** Begin Excerpt provided **

The onus for IoT security should be shared by a variety of stakeholders, according to survey respondents, with IoT security providers and cloud providers sharing the dubious honor of the top spot (60%), and IoT manufacturers (55%) and security specialists (50%) close behind.
To Hart, the responsibility is clearer. "It's down to the [IoT] manufacturers to make it a responsibility from day one," he says.
In his opinion, IoT security can be achieved through a combination of data encryption, authentication/access control, and key management that puts users in control of the keys. The strongest implementations of those technologies require components that must be built in by the manufacturer, he says. Just as there are rules about supply chain safety if there is a problem with your vacuum cleaner or Nespresso machine, there should be ways to protect data. "This isn't a new problem, he says.
There may be, however, a new awareness of the problem as it relates to cybersecurity.
Fourteen percent of survey respondents say the single best way to describe their organizations' views on IoT security is as "an ethical responsibility." This is an increase from just 4% in 2017.
Responses to the question indicate a shift toward security as business necessity, as opposed to a business add-on. There are increases in "a way to avoid costs of failure and brand damage" (from 9% in 2017 to 14%) and "regulatory requirement" (from 10% to 13%), but drops in "as a revenue driver" (from 18% to 9%), "as a secure foundation to offer new services" (way down from 32% to 24%), and "as a PR exercise to attract customers" (from 10% to 7%).

** End Excerpt provided **

**Requests:**
1. Name each stakeholder that survey respondents in the passage on IoT security say should share responsibility for IoT security, together with the percentage given for it.
2. Write the next paragraph of the passage on IoT security, following on from its final sentence.
The listing that follows comes from a separate source and is unrelated to the passage on IoT security.

** Begin Recorded data **

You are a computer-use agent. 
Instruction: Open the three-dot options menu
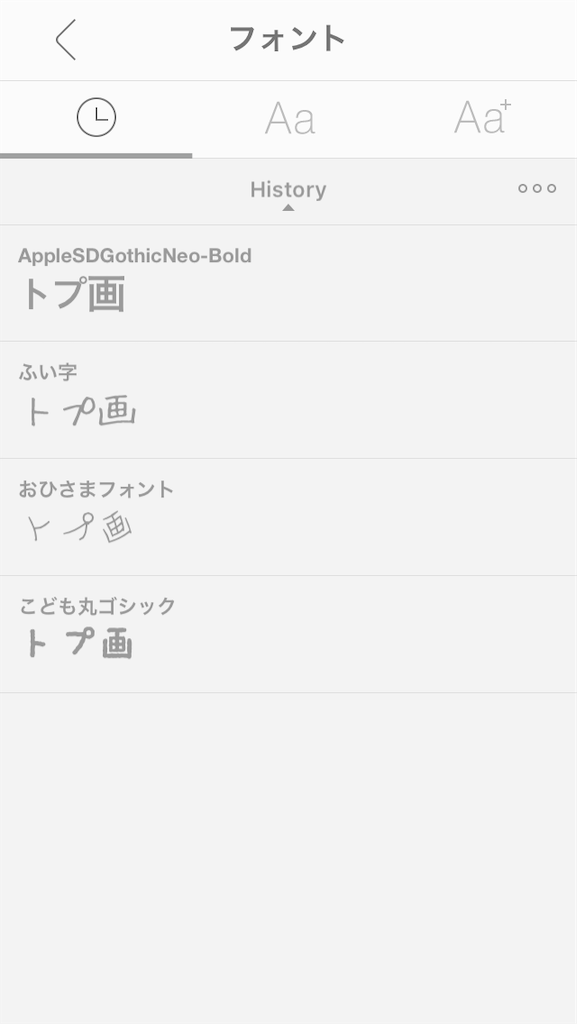pyautogui.click(x=537, y=189)
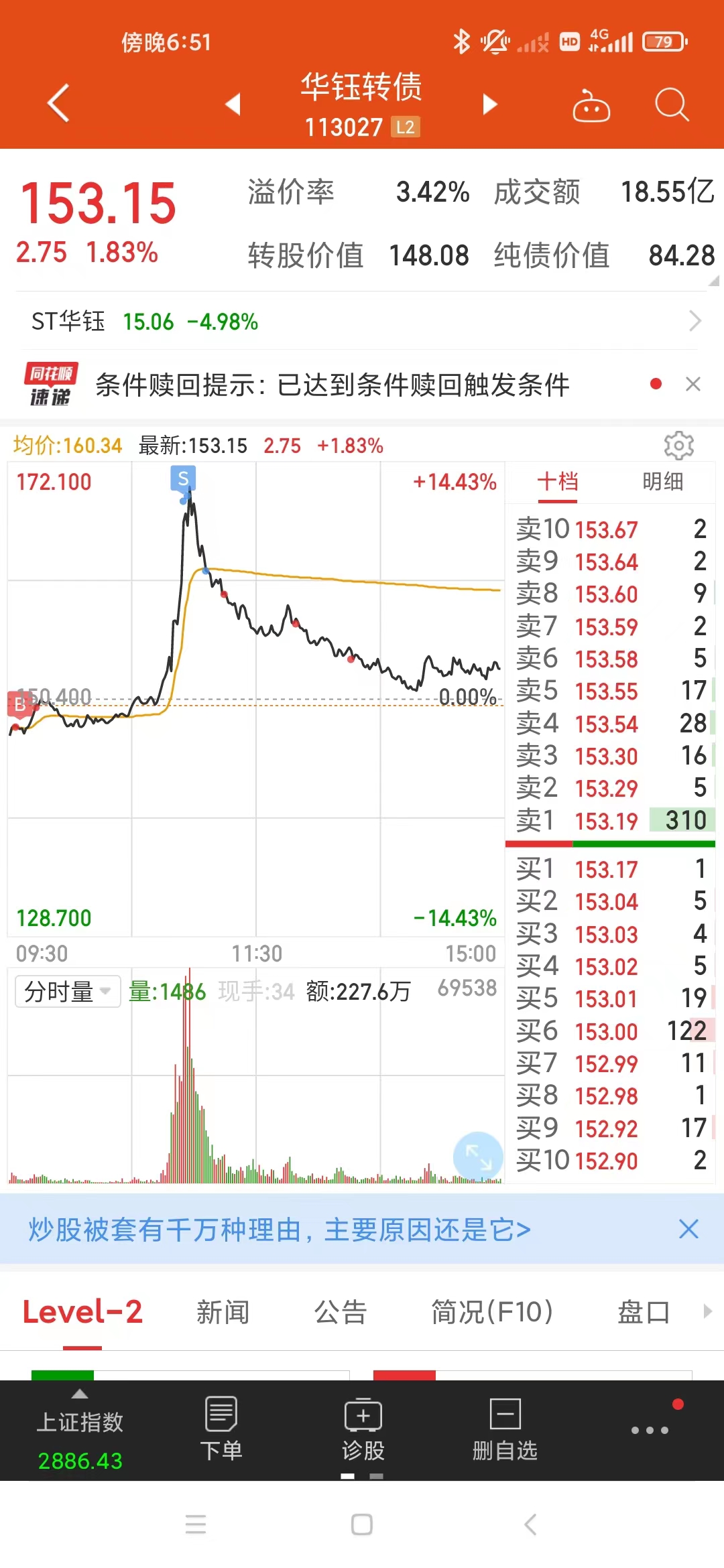724x1568 pixels.
Task: Open the 简况(F10) tab
Action: pos(491,1312)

** End Recorded data **

**Responses to the exercise:**
1. IoT security providers (60%), cloud providers (60%), IoT manufacturers (55%), security specialists (50%)

2.
Companies are also increasing their investments in security, with 13.15% of their IoT spend devoted to security, up from 11.07% in 2017, according to the survey.
That investment may increasingly go to tackling data privacy and security. Respondents say that their top IoT challenges are ensuring data privacy (38%) and that large amounts of data are being collected (34%); authenticating device access and validating identities also made the list.
Most of the respondents are relatively confident in their ability to detect an IoT breach: Although only 48% say they are confident they could detect one on every IoT product, an additional 39% saud they could detect it on at least some.
"The key thing for me is the increased awareness of the privacy of data" and seeing the value of data, Hart says. "That's a huge step forward."